[SUPPLIED MATERIAL]
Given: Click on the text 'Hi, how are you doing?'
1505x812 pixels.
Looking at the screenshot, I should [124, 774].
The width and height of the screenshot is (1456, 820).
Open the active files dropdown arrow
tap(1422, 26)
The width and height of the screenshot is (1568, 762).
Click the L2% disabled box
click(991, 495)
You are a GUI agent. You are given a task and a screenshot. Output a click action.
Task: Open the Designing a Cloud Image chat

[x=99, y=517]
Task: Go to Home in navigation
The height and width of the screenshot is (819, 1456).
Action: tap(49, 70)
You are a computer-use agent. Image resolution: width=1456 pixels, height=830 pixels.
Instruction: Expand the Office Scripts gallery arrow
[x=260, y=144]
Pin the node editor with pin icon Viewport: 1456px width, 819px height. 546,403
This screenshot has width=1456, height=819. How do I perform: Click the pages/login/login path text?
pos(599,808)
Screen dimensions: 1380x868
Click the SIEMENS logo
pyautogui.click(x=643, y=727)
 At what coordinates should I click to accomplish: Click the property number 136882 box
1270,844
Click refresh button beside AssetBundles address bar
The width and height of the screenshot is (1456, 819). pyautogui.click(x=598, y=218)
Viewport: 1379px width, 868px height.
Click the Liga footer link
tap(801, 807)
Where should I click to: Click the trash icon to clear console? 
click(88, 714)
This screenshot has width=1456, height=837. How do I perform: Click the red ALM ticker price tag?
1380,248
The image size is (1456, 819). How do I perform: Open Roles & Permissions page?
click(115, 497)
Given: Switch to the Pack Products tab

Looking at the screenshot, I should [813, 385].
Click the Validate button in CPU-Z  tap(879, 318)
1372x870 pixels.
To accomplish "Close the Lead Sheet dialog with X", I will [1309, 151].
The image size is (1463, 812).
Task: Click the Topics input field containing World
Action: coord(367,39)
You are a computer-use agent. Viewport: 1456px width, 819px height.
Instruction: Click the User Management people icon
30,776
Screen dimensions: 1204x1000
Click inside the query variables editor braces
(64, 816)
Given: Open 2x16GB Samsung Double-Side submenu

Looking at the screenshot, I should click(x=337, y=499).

[DIRECTIONS] In the listing above, find each line containing "Viewport" and copy it.

[RESPONSE TO THIS EXERCISE]
Pin the node editor with pin icon Viewport: 1456px width, 819px height. 546,403
Viewport: 1379px width, 868px height.
You are a computer-use agent. Viewport: 1456px width, 819px height.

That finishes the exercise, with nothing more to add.